AKP iktidarının kendisinden olmayan belediyelere yönelik yaptığı kayyum çıkartmaları DEM Parti’yi aştı, CHP’ye taştı. Aynen bugünlerin karanlık, yağmurlu havası gibi, siyasi ortam da kasvetli ve ağır. Bugünü anlatabilmem için demokrasi tarihimizin sancılı başlangıcına değinmem gerekecek. Çünkü, 35 yaş altı insanların neler olup bittiğini anlamaları pek mümkün değil; 40 yaş üstü ise ancak doğru kaynaklara eriştilerse bugünün Türkiyesi’ni anlayabilme ihtimalleri var.

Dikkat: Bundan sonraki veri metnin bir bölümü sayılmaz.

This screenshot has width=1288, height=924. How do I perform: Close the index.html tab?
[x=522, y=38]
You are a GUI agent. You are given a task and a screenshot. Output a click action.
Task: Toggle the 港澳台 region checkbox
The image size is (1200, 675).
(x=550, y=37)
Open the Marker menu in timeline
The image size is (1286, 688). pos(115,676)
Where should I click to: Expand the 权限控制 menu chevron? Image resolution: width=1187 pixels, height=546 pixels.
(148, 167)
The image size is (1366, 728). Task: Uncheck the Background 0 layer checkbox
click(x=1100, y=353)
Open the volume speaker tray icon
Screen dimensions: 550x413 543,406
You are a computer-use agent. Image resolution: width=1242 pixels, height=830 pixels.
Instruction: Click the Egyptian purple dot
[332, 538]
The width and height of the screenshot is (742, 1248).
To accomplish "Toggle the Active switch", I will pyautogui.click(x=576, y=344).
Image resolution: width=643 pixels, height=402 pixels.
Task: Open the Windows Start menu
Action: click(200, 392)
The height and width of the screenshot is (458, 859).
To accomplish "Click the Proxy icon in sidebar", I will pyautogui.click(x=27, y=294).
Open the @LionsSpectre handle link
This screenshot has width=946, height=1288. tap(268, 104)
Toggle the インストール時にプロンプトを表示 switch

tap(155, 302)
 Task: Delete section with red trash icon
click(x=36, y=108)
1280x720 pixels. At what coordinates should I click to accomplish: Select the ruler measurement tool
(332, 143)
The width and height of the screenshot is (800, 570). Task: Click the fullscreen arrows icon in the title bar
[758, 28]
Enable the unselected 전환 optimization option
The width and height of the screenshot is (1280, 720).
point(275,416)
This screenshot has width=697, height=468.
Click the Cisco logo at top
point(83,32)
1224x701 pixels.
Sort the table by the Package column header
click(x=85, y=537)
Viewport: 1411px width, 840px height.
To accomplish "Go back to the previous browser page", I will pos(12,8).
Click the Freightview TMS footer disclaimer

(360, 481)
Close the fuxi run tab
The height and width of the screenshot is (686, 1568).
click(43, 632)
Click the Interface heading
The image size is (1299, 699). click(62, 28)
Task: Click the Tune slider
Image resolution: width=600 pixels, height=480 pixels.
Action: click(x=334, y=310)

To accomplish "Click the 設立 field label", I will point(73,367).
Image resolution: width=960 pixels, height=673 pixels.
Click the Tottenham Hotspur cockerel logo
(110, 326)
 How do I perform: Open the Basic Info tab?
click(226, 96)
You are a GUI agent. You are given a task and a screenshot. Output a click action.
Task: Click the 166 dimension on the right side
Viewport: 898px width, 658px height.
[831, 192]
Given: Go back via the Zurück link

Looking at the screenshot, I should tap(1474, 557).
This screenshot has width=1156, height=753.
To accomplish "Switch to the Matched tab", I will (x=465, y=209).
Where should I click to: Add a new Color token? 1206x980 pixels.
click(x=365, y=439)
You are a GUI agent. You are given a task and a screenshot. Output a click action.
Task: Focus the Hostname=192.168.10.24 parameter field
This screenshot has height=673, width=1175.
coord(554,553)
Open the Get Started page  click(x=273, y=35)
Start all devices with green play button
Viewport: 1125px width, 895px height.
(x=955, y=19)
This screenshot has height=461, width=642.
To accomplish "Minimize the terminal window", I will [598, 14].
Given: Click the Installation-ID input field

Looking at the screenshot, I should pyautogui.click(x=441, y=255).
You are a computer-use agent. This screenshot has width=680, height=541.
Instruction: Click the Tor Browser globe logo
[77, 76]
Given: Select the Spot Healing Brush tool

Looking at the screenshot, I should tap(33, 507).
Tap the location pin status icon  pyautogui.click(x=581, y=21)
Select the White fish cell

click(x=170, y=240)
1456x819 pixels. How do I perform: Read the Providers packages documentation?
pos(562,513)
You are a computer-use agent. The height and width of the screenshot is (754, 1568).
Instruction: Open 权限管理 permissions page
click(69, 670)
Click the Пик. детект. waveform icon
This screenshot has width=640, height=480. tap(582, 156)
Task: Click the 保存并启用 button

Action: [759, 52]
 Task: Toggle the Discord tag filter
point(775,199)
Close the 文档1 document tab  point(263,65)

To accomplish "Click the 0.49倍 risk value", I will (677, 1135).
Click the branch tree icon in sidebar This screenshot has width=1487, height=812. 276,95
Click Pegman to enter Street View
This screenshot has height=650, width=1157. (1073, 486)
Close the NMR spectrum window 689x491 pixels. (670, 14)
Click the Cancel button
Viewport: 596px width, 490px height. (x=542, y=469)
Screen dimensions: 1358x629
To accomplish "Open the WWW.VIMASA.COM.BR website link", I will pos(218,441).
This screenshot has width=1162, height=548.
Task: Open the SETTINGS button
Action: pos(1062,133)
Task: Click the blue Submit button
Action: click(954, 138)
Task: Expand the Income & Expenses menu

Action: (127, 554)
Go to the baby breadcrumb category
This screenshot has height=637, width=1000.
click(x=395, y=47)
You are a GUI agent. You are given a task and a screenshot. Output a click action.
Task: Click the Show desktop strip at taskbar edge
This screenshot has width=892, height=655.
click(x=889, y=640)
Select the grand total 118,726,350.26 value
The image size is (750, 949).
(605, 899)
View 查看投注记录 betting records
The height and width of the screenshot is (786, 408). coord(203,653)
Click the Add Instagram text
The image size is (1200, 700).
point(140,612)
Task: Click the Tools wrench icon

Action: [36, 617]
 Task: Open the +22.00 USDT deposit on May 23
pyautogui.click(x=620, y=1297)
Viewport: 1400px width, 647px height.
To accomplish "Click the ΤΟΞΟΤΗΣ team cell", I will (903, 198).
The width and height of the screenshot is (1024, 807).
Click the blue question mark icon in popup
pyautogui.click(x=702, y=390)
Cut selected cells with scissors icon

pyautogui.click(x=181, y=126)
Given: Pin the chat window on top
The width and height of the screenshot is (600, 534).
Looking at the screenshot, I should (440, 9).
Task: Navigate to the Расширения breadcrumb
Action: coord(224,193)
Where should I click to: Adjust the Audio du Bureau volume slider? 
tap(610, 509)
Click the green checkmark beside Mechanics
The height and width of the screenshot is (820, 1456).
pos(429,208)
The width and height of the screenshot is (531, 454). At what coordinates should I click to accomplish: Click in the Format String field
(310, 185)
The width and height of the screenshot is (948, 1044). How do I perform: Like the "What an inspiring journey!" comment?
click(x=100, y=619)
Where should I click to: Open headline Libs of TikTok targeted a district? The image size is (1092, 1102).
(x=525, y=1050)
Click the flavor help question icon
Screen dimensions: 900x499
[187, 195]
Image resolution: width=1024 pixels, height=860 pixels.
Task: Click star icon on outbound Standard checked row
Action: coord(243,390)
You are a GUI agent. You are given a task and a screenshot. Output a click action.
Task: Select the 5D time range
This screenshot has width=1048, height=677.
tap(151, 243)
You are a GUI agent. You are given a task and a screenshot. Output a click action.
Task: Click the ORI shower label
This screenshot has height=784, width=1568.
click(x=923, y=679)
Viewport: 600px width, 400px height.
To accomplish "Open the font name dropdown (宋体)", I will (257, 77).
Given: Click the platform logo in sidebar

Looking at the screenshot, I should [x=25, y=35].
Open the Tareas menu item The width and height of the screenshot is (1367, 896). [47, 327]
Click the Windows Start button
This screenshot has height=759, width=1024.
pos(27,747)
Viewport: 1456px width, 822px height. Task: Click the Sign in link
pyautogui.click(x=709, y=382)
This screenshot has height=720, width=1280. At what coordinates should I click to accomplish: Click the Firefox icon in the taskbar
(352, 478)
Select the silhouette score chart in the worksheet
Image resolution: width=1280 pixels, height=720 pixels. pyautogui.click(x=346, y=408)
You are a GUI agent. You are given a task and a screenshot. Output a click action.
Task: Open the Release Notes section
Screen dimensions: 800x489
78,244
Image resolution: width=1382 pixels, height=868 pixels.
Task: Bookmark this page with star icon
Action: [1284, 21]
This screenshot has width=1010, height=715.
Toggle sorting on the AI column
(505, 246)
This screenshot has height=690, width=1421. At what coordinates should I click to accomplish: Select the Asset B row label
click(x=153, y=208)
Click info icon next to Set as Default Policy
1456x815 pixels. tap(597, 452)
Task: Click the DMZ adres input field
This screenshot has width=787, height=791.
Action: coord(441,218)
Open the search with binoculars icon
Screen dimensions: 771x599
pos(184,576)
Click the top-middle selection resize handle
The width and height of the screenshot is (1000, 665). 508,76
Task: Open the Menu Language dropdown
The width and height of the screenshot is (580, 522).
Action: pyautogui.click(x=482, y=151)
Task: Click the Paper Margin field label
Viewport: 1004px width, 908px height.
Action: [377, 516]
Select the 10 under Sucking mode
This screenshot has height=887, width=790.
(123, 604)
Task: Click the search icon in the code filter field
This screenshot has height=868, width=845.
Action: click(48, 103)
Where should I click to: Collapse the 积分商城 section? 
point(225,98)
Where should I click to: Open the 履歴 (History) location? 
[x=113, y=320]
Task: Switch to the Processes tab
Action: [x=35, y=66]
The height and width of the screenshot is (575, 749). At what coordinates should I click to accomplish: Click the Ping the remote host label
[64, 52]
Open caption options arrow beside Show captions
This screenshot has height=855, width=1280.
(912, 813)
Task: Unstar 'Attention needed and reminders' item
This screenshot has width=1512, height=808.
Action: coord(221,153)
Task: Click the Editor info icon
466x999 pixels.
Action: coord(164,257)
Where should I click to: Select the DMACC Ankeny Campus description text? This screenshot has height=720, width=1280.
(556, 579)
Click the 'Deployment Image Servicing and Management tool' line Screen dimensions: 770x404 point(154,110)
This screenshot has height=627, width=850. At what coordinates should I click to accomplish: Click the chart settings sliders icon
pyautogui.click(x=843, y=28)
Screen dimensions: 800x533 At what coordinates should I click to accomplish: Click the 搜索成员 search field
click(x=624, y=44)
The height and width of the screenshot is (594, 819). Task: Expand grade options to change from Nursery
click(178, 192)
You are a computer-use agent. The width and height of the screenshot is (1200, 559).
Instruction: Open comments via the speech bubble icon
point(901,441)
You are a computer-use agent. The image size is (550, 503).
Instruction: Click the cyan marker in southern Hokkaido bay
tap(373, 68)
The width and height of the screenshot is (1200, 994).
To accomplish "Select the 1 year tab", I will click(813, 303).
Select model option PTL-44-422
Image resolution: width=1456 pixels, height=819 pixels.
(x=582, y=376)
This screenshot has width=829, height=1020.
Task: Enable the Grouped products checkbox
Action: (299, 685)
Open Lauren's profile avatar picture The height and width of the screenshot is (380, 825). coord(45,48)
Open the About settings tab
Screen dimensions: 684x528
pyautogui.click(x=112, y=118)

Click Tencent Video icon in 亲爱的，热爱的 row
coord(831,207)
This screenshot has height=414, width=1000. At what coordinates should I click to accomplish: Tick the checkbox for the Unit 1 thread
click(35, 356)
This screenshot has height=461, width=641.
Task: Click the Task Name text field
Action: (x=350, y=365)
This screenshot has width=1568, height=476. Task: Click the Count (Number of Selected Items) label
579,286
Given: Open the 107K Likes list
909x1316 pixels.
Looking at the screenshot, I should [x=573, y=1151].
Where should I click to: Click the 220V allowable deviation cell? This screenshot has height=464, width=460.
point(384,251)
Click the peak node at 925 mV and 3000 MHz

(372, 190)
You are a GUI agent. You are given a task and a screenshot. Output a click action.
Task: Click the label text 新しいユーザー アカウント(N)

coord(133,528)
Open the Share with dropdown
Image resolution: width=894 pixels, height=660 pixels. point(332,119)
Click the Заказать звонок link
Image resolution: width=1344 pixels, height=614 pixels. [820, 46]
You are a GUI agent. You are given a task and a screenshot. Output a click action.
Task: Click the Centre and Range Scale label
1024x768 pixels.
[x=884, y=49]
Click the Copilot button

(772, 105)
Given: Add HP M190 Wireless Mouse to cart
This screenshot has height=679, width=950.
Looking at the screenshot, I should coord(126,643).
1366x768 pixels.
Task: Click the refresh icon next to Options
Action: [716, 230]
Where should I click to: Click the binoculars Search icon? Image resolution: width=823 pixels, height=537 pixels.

Cumhuriyeti kuran ve ülkeye demokrasiyi getiren Parti, CHP. Atatürk her ne kadar yaşarken çok partili rejime geçmeyi denemiş olsa da yobaz isyanlar nedeniyle bunu başaramadı. Ancak 2. Dünya Savaşı’nın ardından İnönü hem çok partili rejime geçti hem de büyük bir olgunluk ve devlet adamı iradesiyle 1950’de seçimi kaybedince iktidarı Demokrat Parti’ye teslim etti. 1950-1960 arasında DP demokrasiyi çökertmek için elinden geleni yaptı. En son 18 Nisan 1960’ta kendi milletvekillerinden seçtiği Tahkikat Komisyonu’yla CHP’yi kapatmak için soruşturma açtı. Ankara’da üç kişinin yan yana yürümesi bile yasaklanmıştı, parlamentoda yaşanan bu korkunç olaylar hakkında haber almak ve yazmak da aynı şekilde yasaklanmıştı. Sokak, gazeteler, parlamento ve ana muhalefet partisi abluka altındaydı. Sonra kaçınılmaz şekilde 1960 ihtilali yaşandı. Bu ihtilal bir büyük hata yaptı ve bir de büyük eser bıraktı. Hata, bir başbakan ve iki bakanın asılmalarıydı. Bıraktıkları eser ise o muhteşem 1961 Anayasası. Türkiye onunla demokrasiyi, özgürlükleri, farklı düşüncelerin üzerinde gelişebileceği altyapıyı yakaladı.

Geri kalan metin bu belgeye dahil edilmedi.